[Drbd-dev] DRBD-8: BUG when disk write errors occur during heavyI/O

Graham, Simon Simon.Graham at stratus.com
Thu Jan 11 21:39:10 CET 2007


> 
> Simon, this is an excellent description of what is going on. I also
> have gone
> through it as well, and think that moving dec_local() is the correct
> solution.
> 
> Just have just committed it
> http://lists.linbit.com/pipermail/drbd-cvs/2007-January/001421.html
> 

Phil,

It turns out that this fix, whilst necessary I think, is not sufficient
-- specifically, it does not cover the case where the local request
fails and then later on the network request is ACK'd...

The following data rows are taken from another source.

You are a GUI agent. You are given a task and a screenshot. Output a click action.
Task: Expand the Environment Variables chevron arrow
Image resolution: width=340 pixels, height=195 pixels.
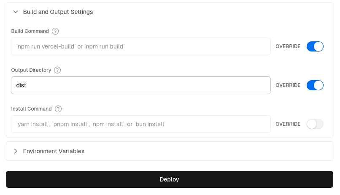(16, 151)
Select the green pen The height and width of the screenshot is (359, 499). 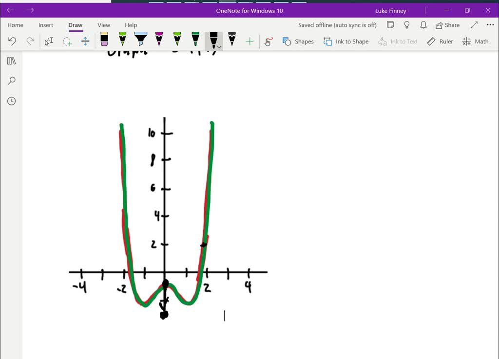click(122, 41)
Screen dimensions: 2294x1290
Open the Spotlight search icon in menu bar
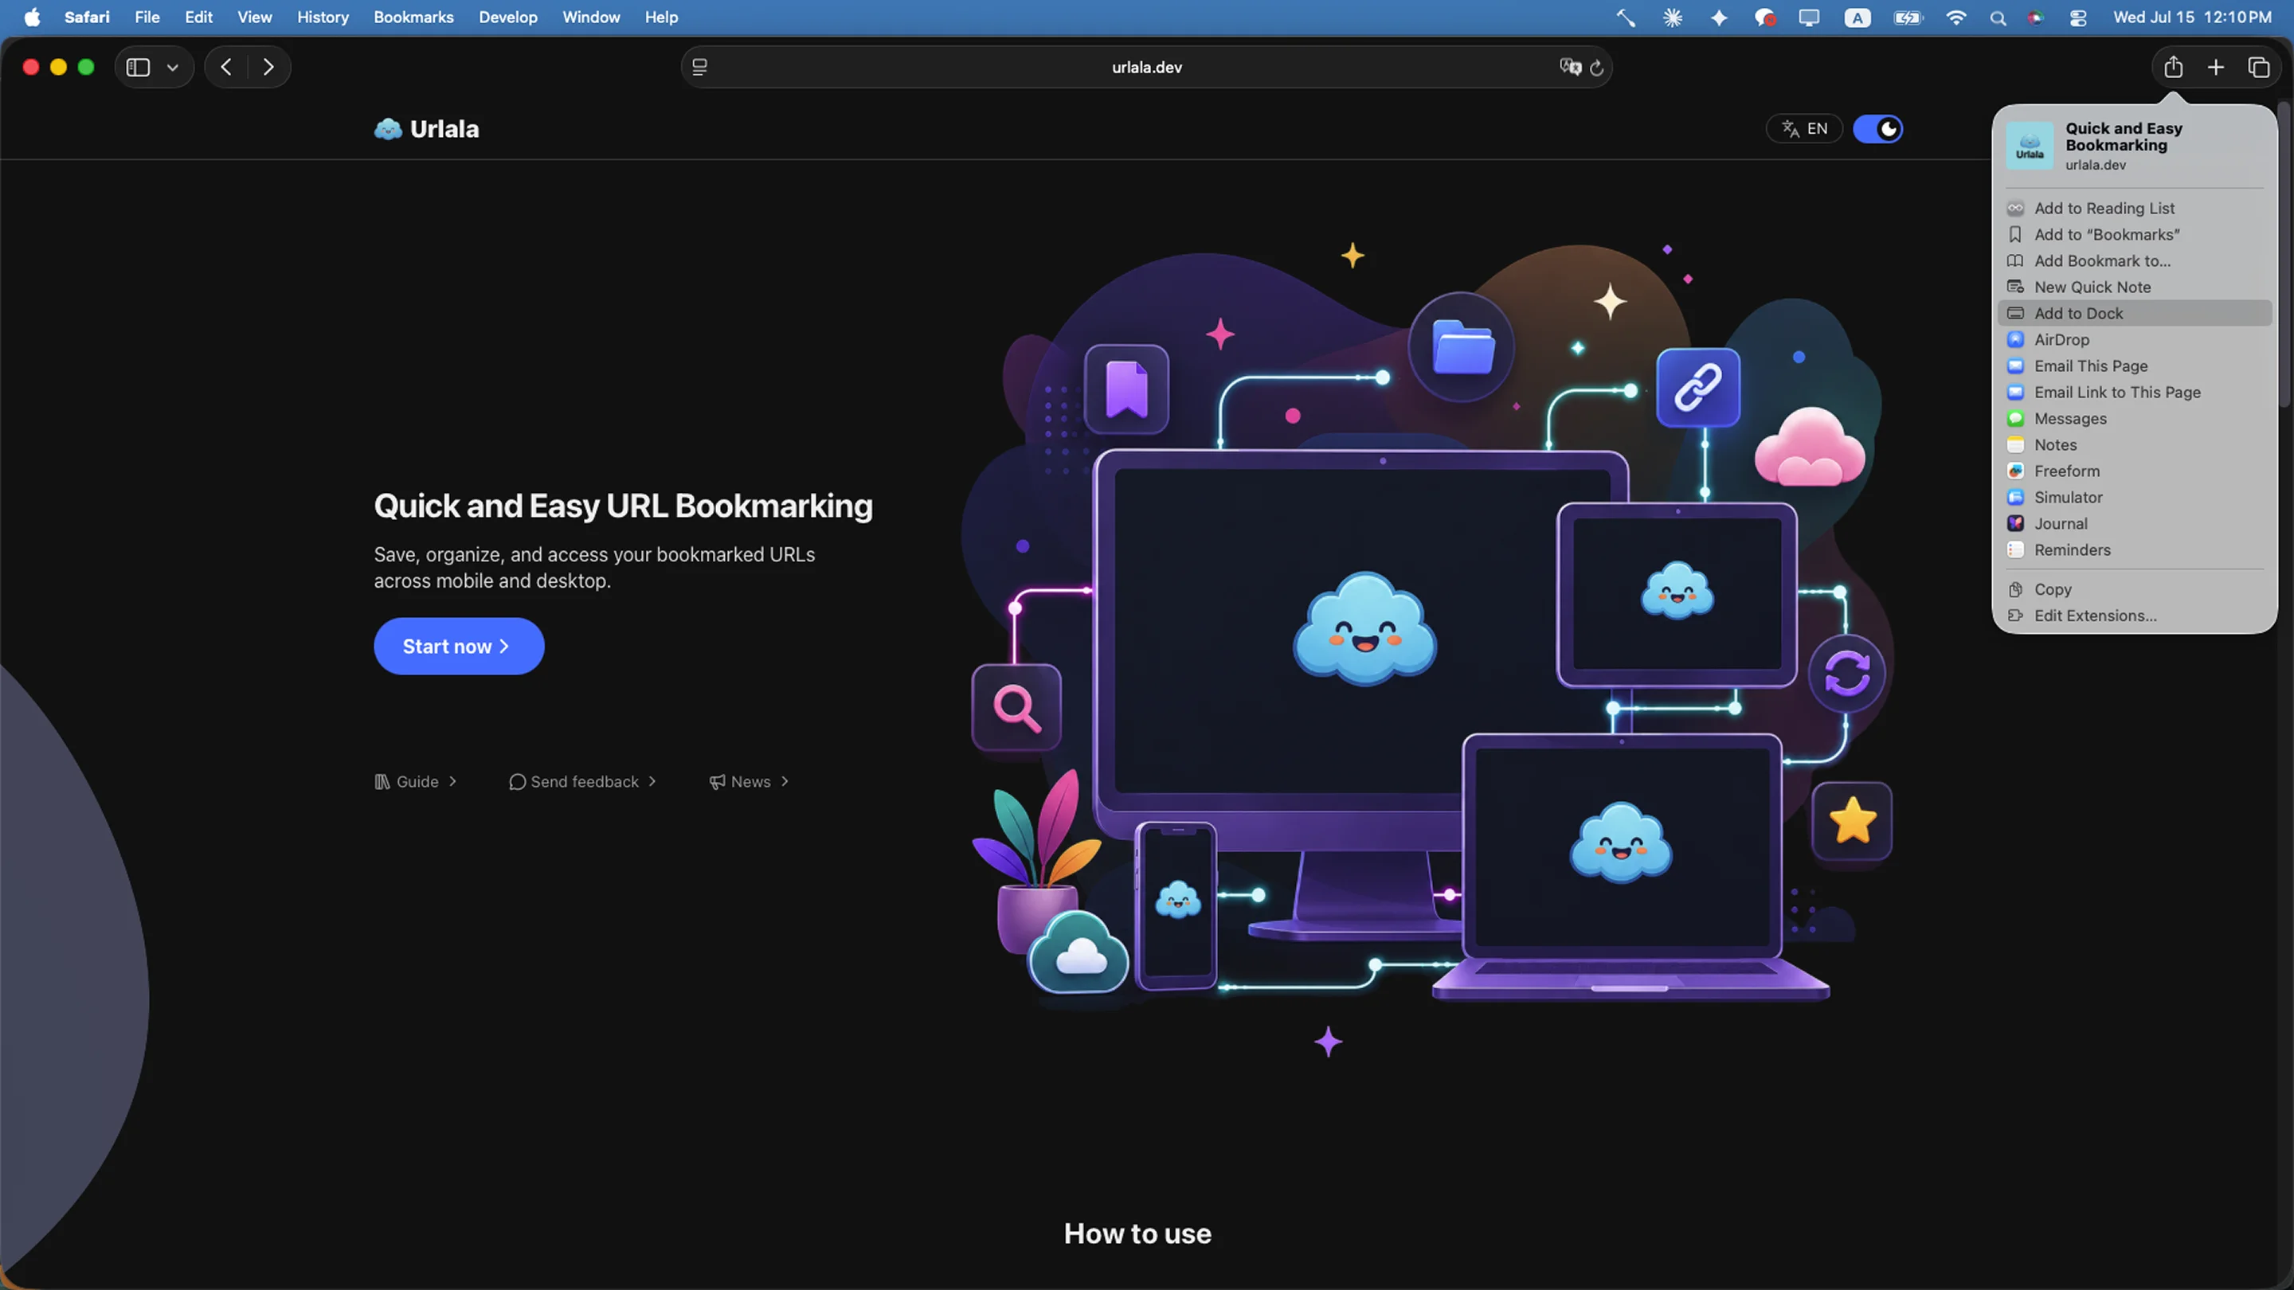click(1997, 18)
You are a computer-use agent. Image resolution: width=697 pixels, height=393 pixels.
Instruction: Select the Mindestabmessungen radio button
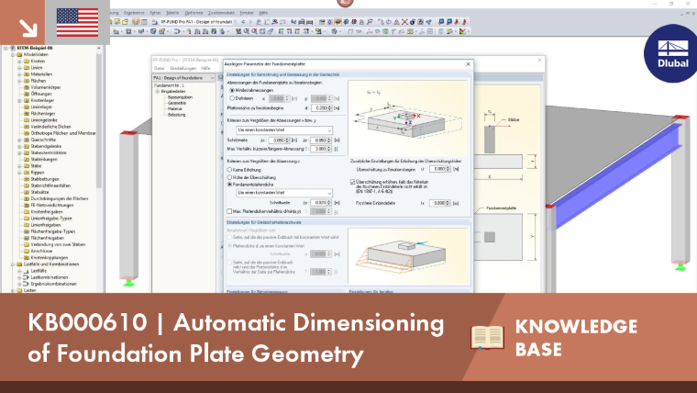[x=232, y=90]
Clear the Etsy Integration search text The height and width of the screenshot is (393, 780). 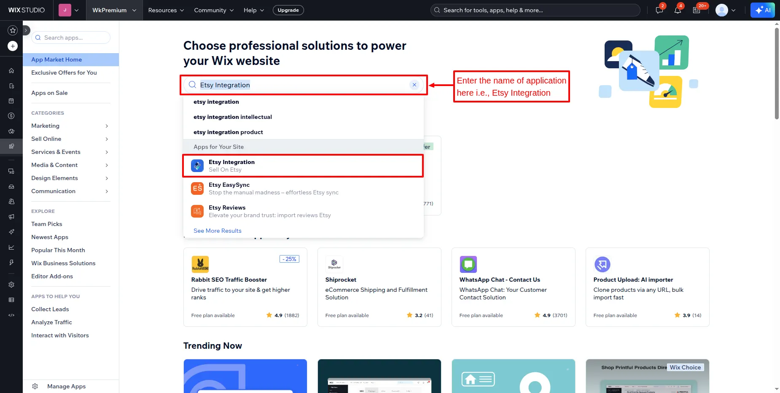click(414, 85)
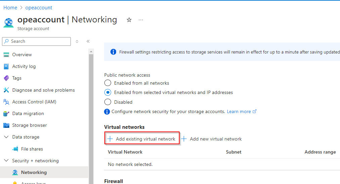
Task: Click the Access Control (IAM) icon
Action: click(6, 102)
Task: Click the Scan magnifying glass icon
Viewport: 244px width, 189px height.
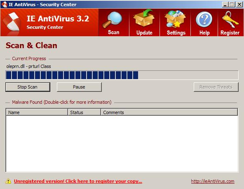Action: point(113,20)
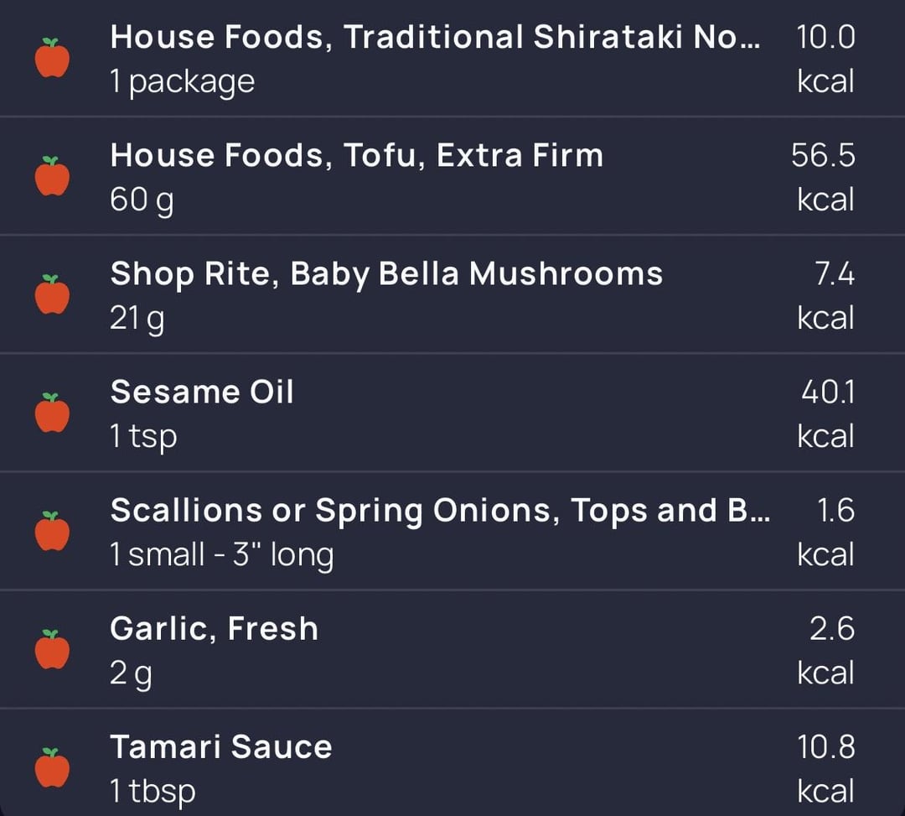Tap the apple icon beside Garlic, Fresh

point(52,650)
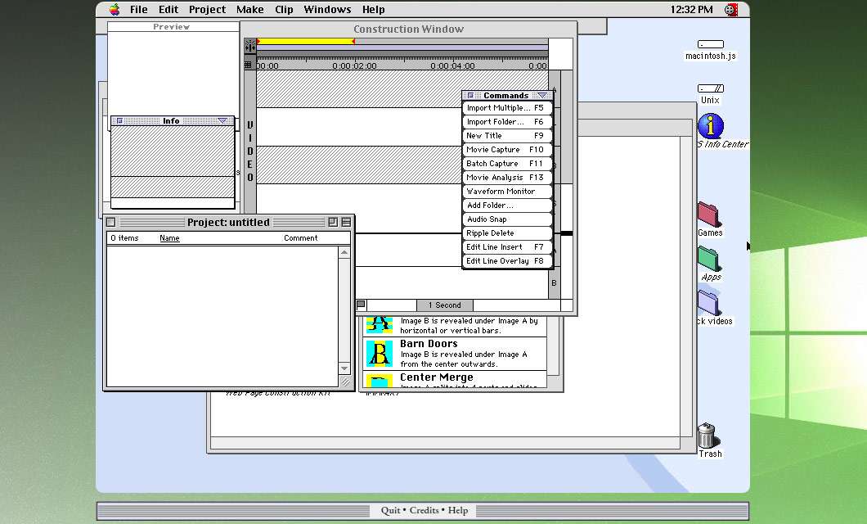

. When the local request fails, we run through
req_mod(write_completed_with_error) and at the end
  do the dec_local().
. If some other thread was attempting to set the local disk Diskless, it
will now see local_cnt==0
  and run, releasing the act_log and resync caches.
. Now the network request is acked and we run
req_mod(write_acked_by_peer) -- now that both local and
  remote are done, req_may_be_done does it's thing and ends up calling
drbd_al_complete_io which crashes
  because act_log is now NULL.

Now - one fix would be to check for act_log being NULL in
drbd_al_complete_io. However, I wonder if it might be more correct to
delay doing the dec_local() until we are definitely done with the
request?

This would mean moving it out of req_mod() completely and instead doing
it in req_may_be_done() when the request actually is complete on both
sides... (and if RQ_LOCAL_COMPLETED flag is set I think)

Simon


More information about the drbd-dev mailing list